BEGIN

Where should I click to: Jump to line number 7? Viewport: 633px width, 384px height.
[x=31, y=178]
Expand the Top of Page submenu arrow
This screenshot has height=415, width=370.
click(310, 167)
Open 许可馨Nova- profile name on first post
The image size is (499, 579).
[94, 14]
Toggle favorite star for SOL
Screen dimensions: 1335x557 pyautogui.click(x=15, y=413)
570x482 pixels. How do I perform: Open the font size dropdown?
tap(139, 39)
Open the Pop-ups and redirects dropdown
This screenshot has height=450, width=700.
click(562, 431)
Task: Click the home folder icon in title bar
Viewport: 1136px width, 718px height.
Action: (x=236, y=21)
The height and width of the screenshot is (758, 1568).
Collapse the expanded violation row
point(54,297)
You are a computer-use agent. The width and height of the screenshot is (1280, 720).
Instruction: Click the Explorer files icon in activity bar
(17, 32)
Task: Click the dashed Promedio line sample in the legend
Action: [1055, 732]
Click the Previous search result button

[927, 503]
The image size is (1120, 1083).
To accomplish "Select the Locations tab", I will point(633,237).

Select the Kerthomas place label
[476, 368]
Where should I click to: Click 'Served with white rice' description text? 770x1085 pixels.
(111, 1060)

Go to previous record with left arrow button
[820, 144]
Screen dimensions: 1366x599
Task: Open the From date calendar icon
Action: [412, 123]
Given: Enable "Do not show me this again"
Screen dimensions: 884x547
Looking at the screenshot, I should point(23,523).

END

**What the task asks:** Line by line, please copy the records above exactly.

**Finished task:**
Where should I click to: Jump to line number 7? Viewport: 633px width, 384px height.
[x=31, y=178]
Expand the Top of Page submenu arrow
This screenshot has height=415, width=370.
click(310, 167)
Open 许可馨Nova- profile name on first post
The image size is (499, 579).
[94, 14]
Toggle favorite star for SOL
Screen dimensions: 1335x557 pyautogui.click(x=15, y=413)
570x482 pixels. How do I perform: Open the font size dropdown?
tap(139, 39)
Open the Pop-ups and redirects dropdown
This screenshot has height=450, width=700.
click(562, 431)
Task: Click the home folder icon in title bar
Viewport: 1136px width, 718px height.
Action: (x=236, y=21)
The height and width of the screenshot is (758, 1568).
Collapse the expanded violation row
point(54,297)
You are a computer-use agent. The width and height of the screenshot is (1280, 720).
Instruction: Click the Explorer files icon in activity bar
(17, 32)
Task: Click the dashed Promedio line sample in the legend
Action: [1055, 732]
Click the Previous search result button

[927, 503]
The image size is (1120, 1083).
To accomplish "Select the Locations tab", I will point(633,237).

Select the Kerthomas place label
[476, 368]
Where should I click to: Click 'Served with white rice' description text? 770x1085 pixels.
(111, 1060)

Go to previous record with left arrow button
[820, 144]
Screen dimensions: 1366x599
Task: Open the From date calendar icon
Action: [412, 123]
Given: Enable "Do not show me this again"
Screen dimensions: 884x547
Looking at the screenshot, I should point(23,523).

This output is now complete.